• _DOCUMENT TEXT_
** Start **

This is, we think, the first home-made Switch we’ve seen, but it’s not the first desirable piece of consumer electronics made from grey market parts we’ve seen. Who could forget the Shenzhen electronics markets adventure of sourcing all the parts that go into an iPhone?
Thanks [Roel] for the tip.
20 thoughts on “Nintendo Switch Built Completely From Replacement Parts”
Or put in an alert at nowinstock.net, and a month later, get an ACNH edition Switch from Amazon for $299. Assembling one from parts does look like a fun endeavor, though.
What if someone wants a Gen1 and cant one
Now that’s an interesting concept. Can’t buy a hackable Gen 1 then just build your own.
What I did was to get a console that had a gouged touchscreen then a couple joy-cons that needed parts of their casing and analog sticks replaced.
But it looks like the market got tighter as my quick search is turning up consoles for nearly double what I payed for the console and I can’t find a single broken joy con for under $20.
I’d not heard there was a shortage, and just went out and bought one off the high street a day or so after AC release as a present. Most surprised to learn later that they were like gold dust!
I think it was as word spread that AC was actually good.
Not shocking that he got it to work I’m more shocked on how nintendo allows you to buy most of the parts.
Doctrine of first sale, the parts aren’t theirs any more so the best they could hope to do is respond negatively to any network outreach the console makes (denying online play or firmware updates).
Doctrine of first sale wouldn’t apply to parts from a factory.
An impressive build, but it makes me wonder what would be the minimum in parts to run it in dock mode only. No screen, battery, etc.
my switch never left the dock, it would be nice to have the minimum to run it, less parts to fail no battery to explode
the mainboard + a docking board is round about 200$ the battery can maybe replaced with a cap and resistor? maybe if the price for the board i dropping i will give it a try
Ouch! this article is an anti- right to repair weapon
Why? Because someone built a device from legitimate parts involving no hacking or cracking of software code or DRM? Nintendo likely made it’s premium on the parts, mostly it just cuts out the retailers profit.

** End **

• _GIVEN MATERIAL_
** Start **

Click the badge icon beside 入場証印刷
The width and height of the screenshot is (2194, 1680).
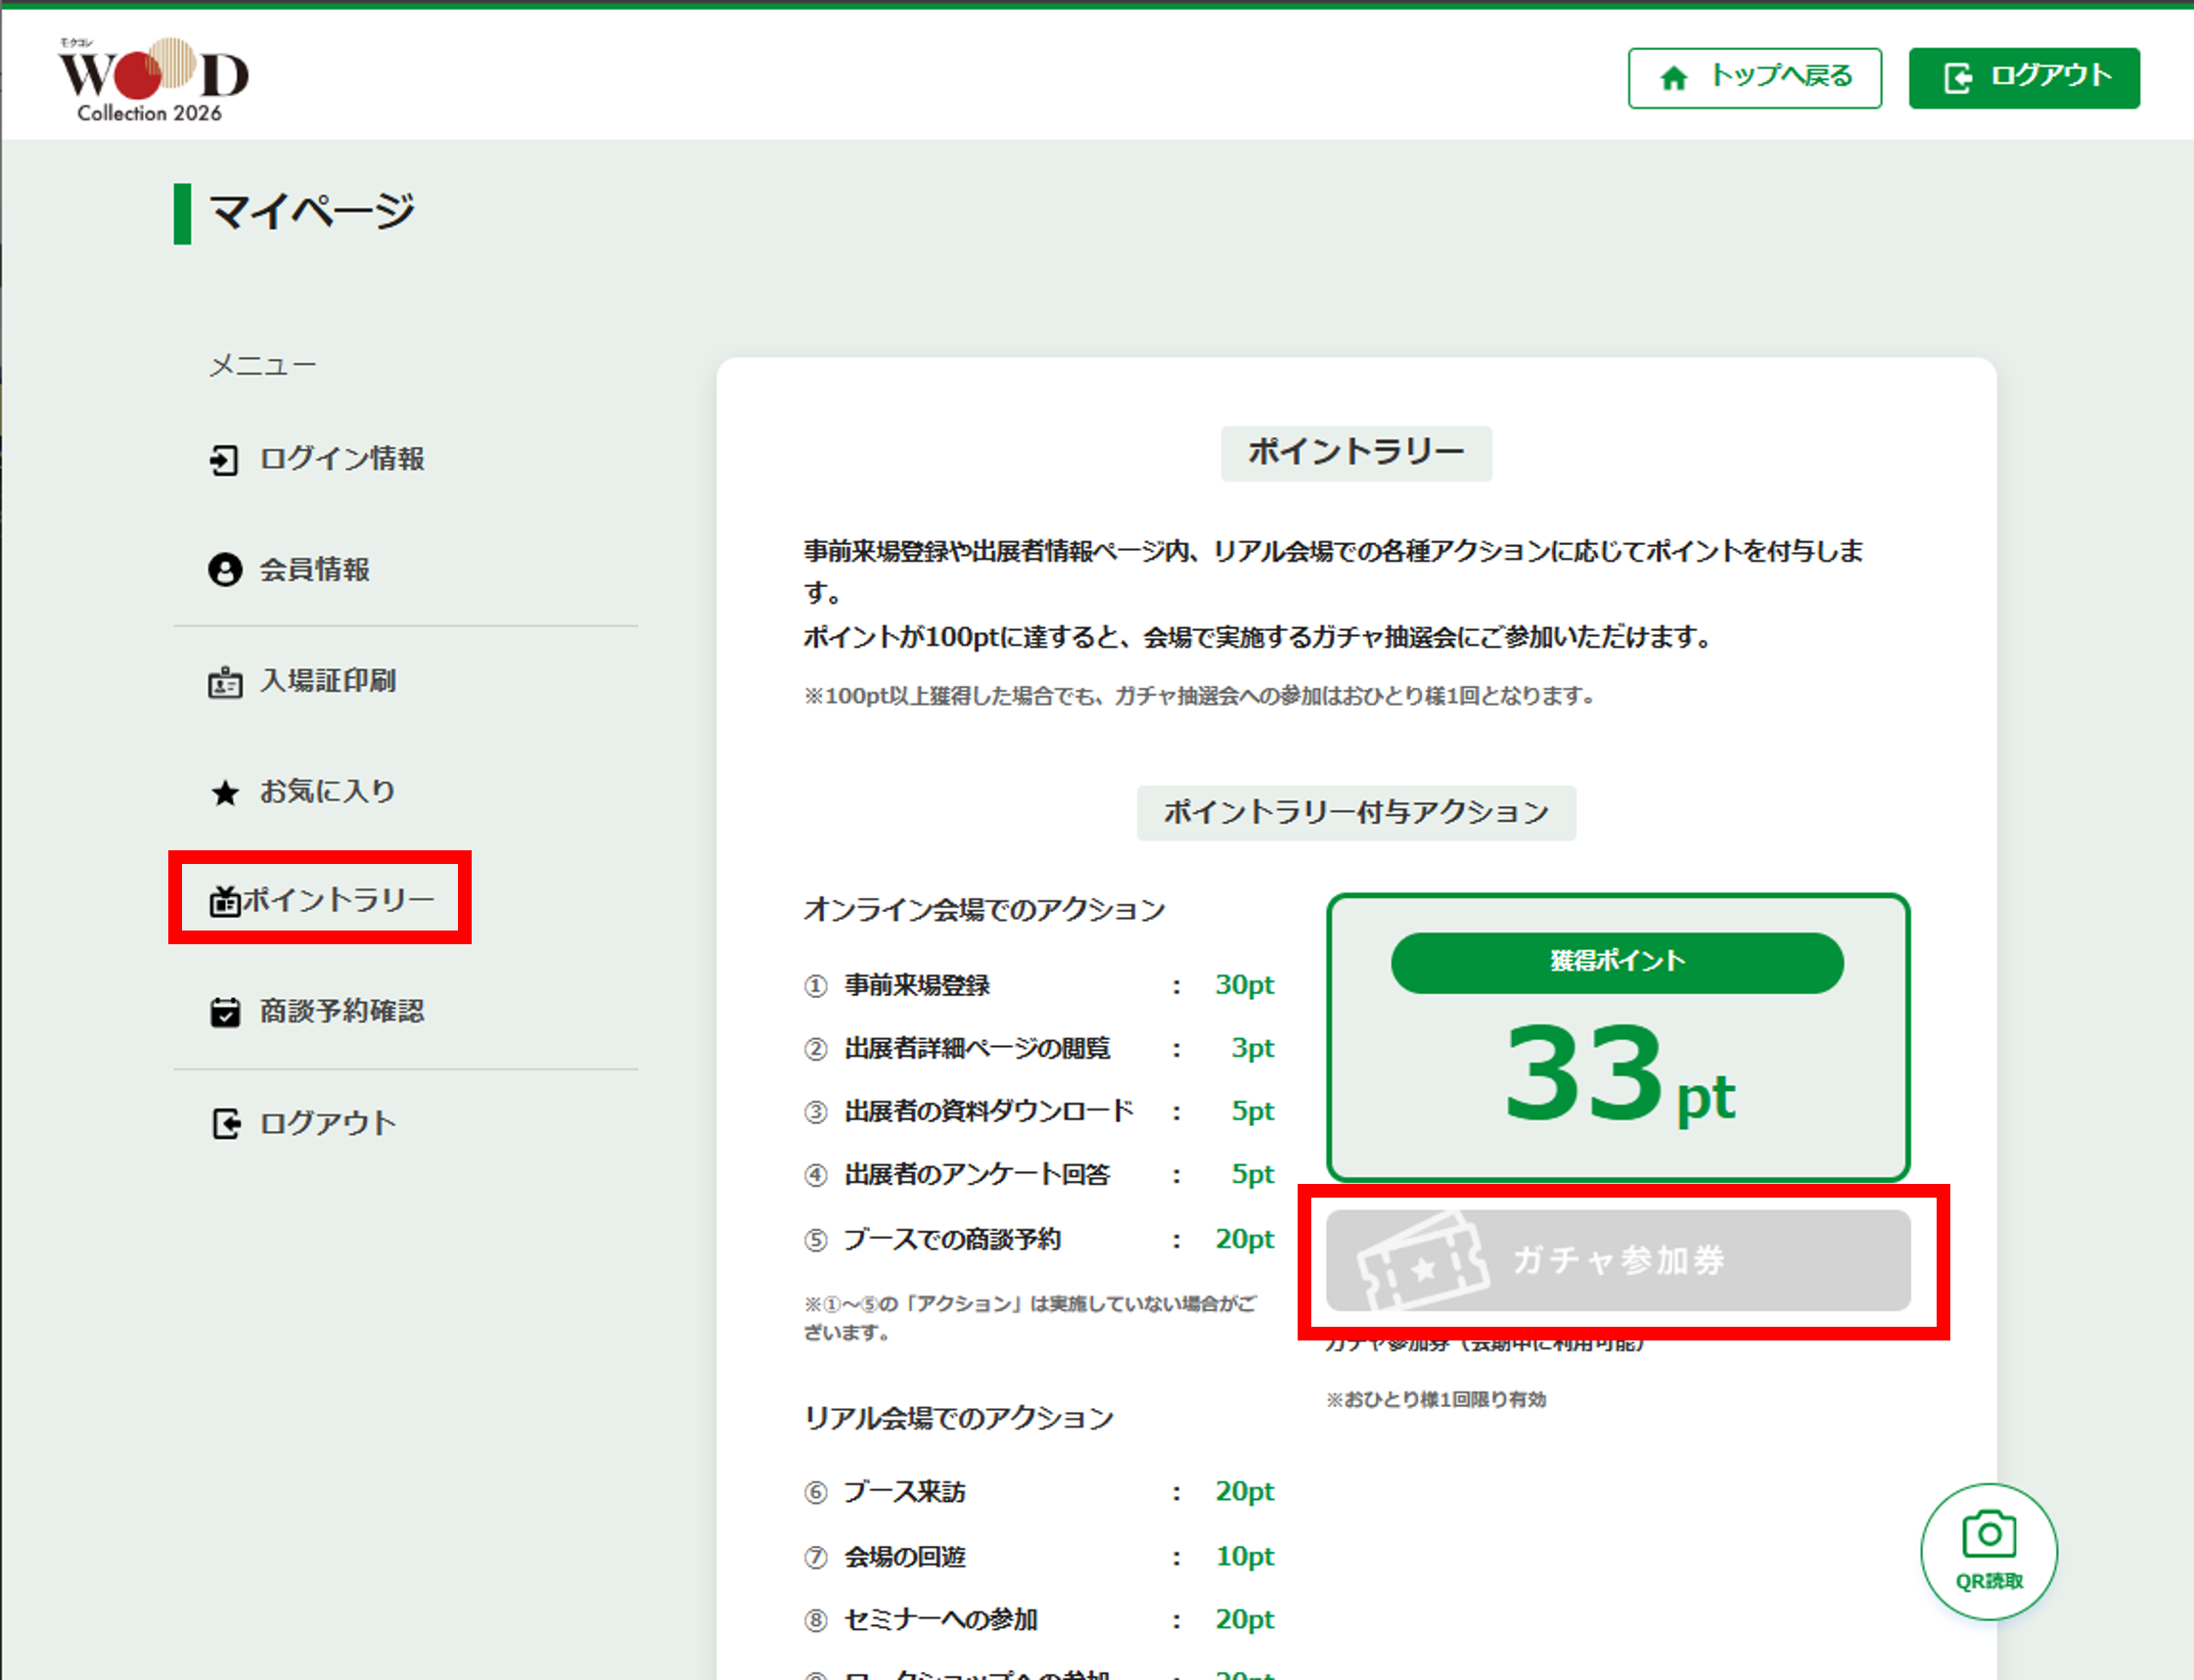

** End **

• _STATED PROBLEM_
Reproduce the Switch discussion verbatim from "But it looks" to "for under $20.". The data has no connection to the Switch discussion.

• _TASK ANSWER_
But it looks like the market got tighter as my quick search is turning up consoles for nearly double what I payed for the console and I can’t find a single broken joy con for under $20.